Interview : Je suis d’accord à propos de sa sociabilité, son indépendance et son obstination. Je suis d’accord à propos
de sa sociabilité, oui, mais il y a une chose qui ne nous convient pas : elle est « sélective » et c’est ce que je trouve
difficile. Je ne comprends pas vraiment, mais il semble qu’en réalité elle veut être sociable elle se sent sécurisée avec
des adultes, avec tous les adultes, même ceux qu’elle ne connait pas. Mais dans les relations avec d’autres enfants
elle n’est pas si facile… Par exemple, il y a deux semaines nous sommes allés à une fête d’anniversaire pour des
jumeaux qu’elle a connu depuis quelques temps et il y avait d’autres enfants qu’elle ne connaissait pas. Et elle est
restée à côté de moi pendant une demi-heure sans même se déplacer. Ainsi, elle a des ennuis à cause de cette
sélectivité.

➔ L’enfant est difficile car il ne va pas dans l’exploration, or c’est valorisé en Italie. Comment comprendre
ça ? Chez les Italiens, il est important d’être sociable et d’aller vers tout le monde. Mais l’enfant a 3 ans ;
ça nous semble normal à nous → attention à l’ethnocentrisme.

9.2 Conclusion.
- Le tempérament facile / difficile est culturellement déterminé, en fonction des buts de socialisation.
- Les parents font une sorte de goodness or fit : ils regardent comment est l’enfant maintenant par
rapport à l’enfant idéal imaginé. Le tempérament pose un problème s’il dévie fortement des exigences
du milieu.
- Ça a un impact sur la psychopathologie ultérieure.
➢ Tempérament → perception parentale → pratique parentale → conséquences
développementales.
➢ Les enfants canadiens extravertis ont de meilleurs résultats scolaires que les canadiens introvertis.
Ceux-ci sont blâmés par les parents.
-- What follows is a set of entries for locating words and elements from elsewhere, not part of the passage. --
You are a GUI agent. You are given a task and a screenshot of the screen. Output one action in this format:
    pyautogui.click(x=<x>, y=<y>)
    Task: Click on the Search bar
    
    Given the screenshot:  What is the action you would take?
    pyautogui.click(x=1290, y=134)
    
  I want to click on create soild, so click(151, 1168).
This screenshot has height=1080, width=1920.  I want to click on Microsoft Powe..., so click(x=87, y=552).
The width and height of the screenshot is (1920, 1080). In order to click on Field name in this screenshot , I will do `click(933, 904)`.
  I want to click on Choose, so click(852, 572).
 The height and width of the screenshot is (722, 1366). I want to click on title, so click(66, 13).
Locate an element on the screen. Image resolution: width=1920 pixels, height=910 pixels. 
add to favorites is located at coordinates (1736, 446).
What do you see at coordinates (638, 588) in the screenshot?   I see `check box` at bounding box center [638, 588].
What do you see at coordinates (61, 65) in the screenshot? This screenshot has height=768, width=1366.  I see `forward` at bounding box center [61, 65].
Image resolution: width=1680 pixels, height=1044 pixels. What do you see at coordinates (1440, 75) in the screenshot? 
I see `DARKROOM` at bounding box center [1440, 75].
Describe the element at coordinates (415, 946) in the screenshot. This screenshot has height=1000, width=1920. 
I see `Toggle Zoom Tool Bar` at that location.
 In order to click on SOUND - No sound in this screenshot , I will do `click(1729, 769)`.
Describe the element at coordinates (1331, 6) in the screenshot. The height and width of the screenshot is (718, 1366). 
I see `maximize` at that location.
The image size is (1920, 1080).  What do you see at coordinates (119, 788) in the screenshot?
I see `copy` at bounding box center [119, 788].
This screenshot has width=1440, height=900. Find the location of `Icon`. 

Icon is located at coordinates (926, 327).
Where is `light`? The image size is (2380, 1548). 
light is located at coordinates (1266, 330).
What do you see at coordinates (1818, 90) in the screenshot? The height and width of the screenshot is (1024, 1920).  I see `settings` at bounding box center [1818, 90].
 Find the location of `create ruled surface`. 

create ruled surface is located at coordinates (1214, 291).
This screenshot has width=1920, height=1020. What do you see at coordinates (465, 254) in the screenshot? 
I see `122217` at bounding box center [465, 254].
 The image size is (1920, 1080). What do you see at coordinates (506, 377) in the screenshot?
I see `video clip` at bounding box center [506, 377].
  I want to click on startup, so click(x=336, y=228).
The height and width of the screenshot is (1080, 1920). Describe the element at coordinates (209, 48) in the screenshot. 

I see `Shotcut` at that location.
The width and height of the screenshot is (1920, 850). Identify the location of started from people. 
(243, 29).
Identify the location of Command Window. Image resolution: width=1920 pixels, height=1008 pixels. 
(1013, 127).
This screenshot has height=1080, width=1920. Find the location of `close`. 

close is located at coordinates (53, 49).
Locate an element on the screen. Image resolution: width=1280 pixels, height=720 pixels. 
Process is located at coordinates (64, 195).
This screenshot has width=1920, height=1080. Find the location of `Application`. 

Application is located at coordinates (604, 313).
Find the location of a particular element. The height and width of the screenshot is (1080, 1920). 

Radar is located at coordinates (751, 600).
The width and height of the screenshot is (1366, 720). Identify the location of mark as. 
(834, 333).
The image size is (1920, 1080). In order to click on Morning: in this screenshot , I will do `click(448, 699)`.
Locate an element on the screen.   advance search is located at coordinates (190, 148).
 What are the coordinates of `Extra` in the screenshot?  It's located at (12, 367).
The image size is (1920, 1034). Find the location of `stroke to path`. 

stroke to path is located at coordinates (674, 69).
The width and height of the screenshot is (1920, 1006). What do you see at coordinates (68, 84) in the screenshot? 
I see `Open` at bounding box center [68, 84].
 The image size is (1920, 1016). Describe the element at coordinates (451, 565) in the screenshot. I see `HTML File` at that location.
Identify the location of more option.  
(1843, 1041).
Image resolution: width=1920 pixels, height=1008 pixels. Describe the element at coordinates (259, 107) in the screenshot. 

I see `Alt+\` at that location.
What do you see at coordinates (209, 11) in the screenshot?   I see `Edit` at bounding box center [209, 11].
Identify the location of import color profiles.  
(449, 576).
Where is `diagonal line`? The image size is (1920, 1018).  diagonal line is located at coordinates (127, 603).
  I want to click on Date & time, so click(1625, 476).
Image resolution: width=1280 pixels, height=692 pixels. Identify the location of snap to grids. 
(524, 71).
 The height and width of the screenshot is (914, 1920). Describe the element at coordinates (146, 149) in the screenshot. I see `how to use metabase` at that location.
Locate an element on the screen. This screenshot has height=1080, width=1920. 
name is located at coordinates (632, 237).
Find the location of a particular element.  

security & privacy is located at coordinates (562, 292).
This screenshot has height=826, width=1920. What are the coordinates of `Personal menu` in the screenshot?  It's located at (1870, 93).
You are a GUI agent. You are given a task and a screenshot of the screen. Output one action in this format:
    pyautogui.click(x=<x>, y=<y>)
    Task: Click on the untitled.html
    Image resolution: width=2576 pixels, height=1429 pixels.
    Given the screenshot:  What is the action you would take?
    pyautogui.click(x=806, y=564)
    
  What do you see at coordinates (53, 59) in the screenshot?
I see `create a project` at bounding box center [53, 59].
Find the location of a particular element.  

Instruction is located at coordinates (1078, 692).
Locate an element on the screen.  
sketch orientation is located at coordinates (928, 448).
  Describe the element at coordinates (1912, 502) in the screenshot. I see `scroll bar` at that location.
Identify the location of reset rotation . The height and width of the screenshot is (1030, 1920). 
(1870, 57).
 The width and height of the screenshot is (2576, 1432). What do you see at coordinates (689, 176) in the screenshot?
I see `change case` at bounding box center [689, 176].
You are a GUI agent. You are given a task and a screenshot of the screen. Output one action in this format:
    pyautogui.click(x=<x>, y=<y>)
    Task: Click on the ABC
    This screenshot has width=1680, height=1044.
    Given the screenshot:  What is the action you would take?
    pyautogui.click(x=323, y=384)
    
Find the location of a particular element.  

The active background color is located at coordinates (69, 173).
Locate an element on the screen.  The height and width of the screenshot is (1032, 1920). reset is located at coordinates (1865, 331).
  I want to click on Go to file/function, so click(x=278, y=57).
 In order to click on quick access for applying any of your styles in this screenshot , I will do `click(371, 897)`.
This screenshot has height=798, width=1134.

En Chine, c’est l’inverse.

CLAIRE MARCHAL 102


10. Conclusion générale
du cours.
L’objectif du cours n’est pas de donner un savoir encyclopédique sur toutes les cultures. Il y a 197 États reconnus
et 7000 dialectes, ça serait trop.

L’intention du cours est de donner des lunettes, avec quelques repères.

- Que veut dire ce parent quand il me dit que son enfant est difficile ?

- L’individu, en fonction de ce qu’il me dit, fait-il partie d’une culture individualiste ou collectiviste ?

- Quelle est l’adhésion de l’individu à sa culture et à la mienne ?

- A quoi puis-je m’attendre comme décalage développemental pour ce type de culture ?

- Quel est le but de socialisation de la mère pour l’enfant ?

- Comment tester cet enfant de façon juste (familiarité, freezing) ?

- Quels sont les caregivers de l’enfant ?

- Quelles sont les interventions que je peux faire sur les différentes couches écosystémiques ?

- Puis-je relativiser mes propres buts de socialisation ?

- Comment est organisée la journée de l’enfant, et pourquoi ? (Niche de développement).